Whether a step-parent has an obligation to pay child support is not determined by the relationship between the two spouses.  It doesn’t really matter whether the spouses had a common law relationship or whether they chose to get married.  What the courts are going to be looking at is whether the potential support payor voluntarily assumed the role of a parent during the time that the family functioned together as a unit.  If he or she stood in the place of a parent, the children are entitled to rely on that “parent” as a continued source of financial security.  An adult who voluntarily assumes a parental role, will not be permitted to escape a child support obligation by unilaterally ending his or her relationship with the child. 

There are no hard-and-fast rules for determining whether a person has stood in the place of a parent and each case will depend on the facts that are specific to the particular family.  The following factors are, however, generally considered:

  • The child’s opinion about his or her relationship with the step-parent.  Did the child accept the person as a parent (for example, by referring to the person as “Mom” or “Dad”) or did the child refuse to consider the person as a parental figure?

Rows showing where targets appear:
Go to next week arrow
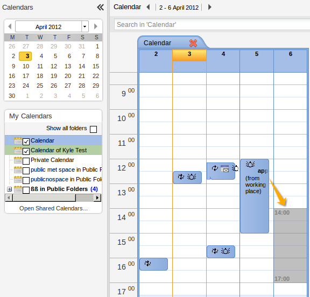The height and width of the screenshot is (297, 310). click(210, 8)
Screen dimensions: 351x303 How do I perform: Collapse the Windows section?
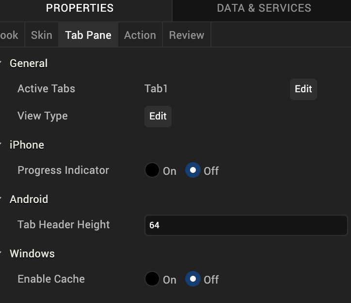pos(2,253)
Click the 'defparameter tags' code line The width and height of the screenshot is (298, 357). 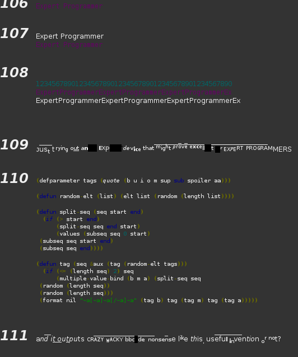tap(134, 181)
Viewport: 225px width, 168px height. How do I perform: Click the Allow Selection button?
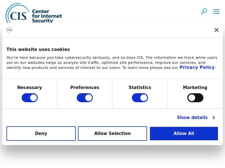[x=113, y=134]
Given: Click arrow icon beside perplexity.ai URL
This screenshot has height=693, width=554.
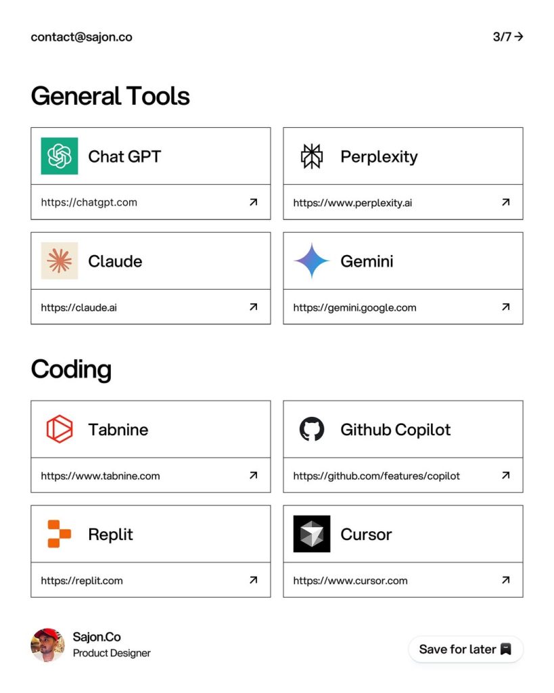Looking at the screenshot, I should click(x=506, y=202).
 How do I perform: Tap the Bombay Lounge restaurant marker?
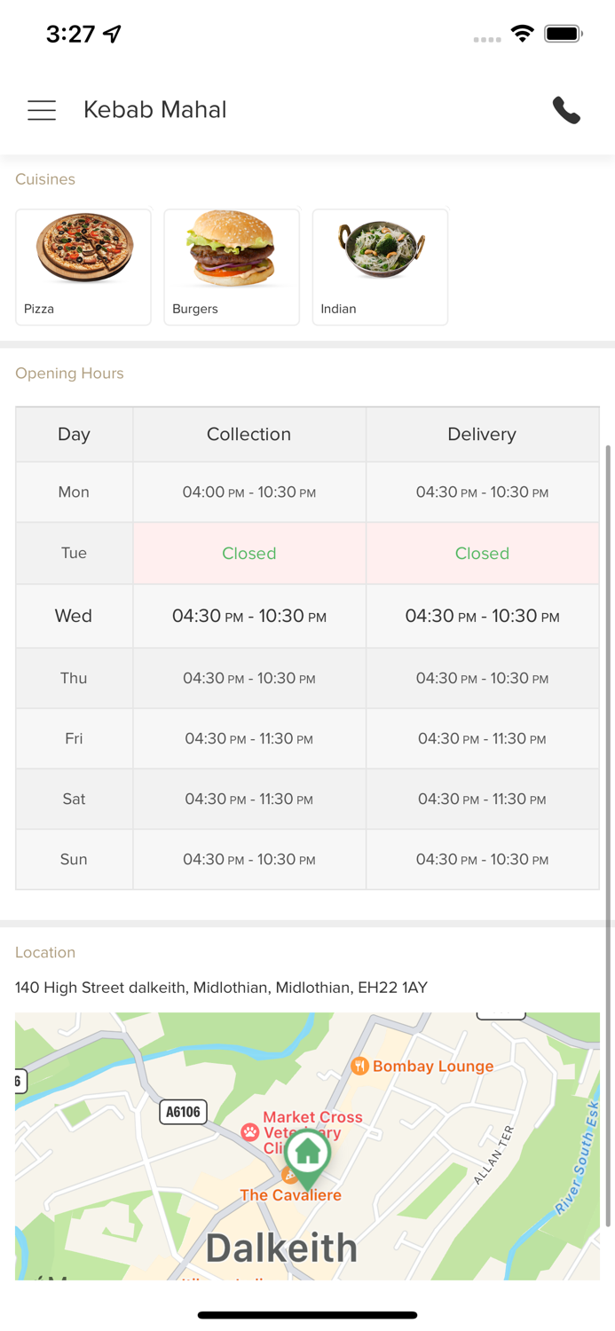click(x=359, y=1066)
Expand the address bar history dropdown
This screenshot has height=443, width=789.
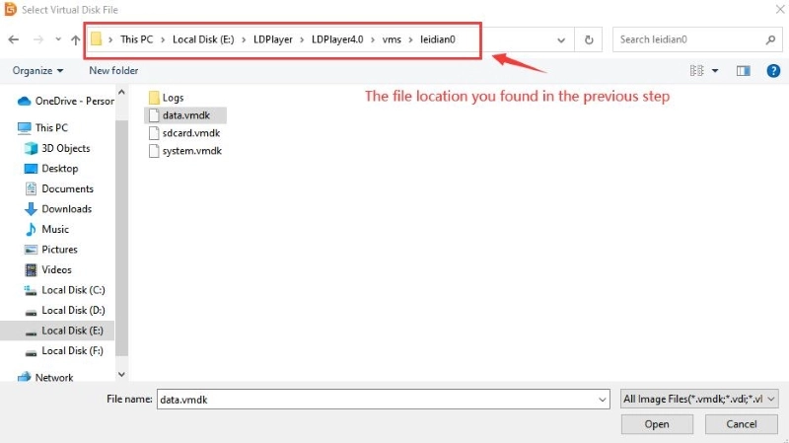point(561,40)
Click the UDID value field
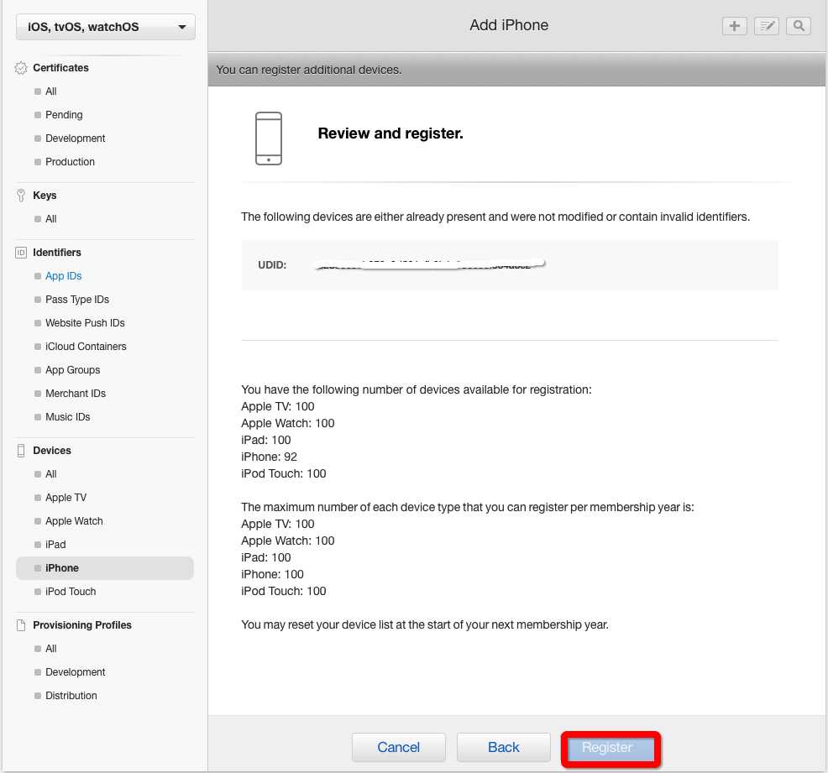Viewport: 828px width, 773px height. coord(428,265)
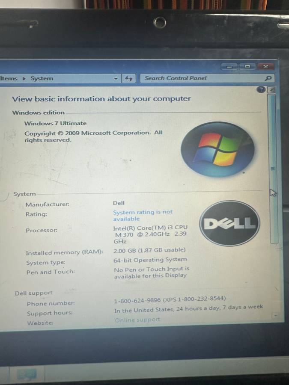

**Requirements**
1. Answer these questions using the passage on step-parent child support. Keep each answer to one sentence.
(a) Does the type of relationship between the spouses, common law or married, matter?
(b) What will the courts be looking at when deciding on a step-parent's obligation?
(c) What example is given of a child accepting a person as a parent?
2. Write the next part of the passage on step-parent child support, picking up after its last sentence and keeping the same bulleted format.

**Outputs for the tasks**
1.
(a) No, it doesn't really matter whether the spouses had a common law relationship or chose to get married.
(b) The courts will look at whether the potential support payor voluntarily assumed the role of a parent while the family functioned together as a unit.
(c) The child refers to the person as "Mom" or "Dad."

2.
  • The way in which the step-parent represented his or her relationship with the child to others.  If the step-parent communicated, either through action or words, that he or she  was responsible for the child as a parent, that will be certainly suggest the intention to assume a parental role.
  • The extent, prior to the spouse’s separation, of the step-parent’s financial contribution towards the child.
  • The child’s involvement with the step-parent’s extended family.
  • The level of involvement and the degree to which the step-parent became involved in the child’s life.    Did he or she attend parent teacher interviews?  Participate in the child’s extracurricular activities?  Discipline the child as a parent?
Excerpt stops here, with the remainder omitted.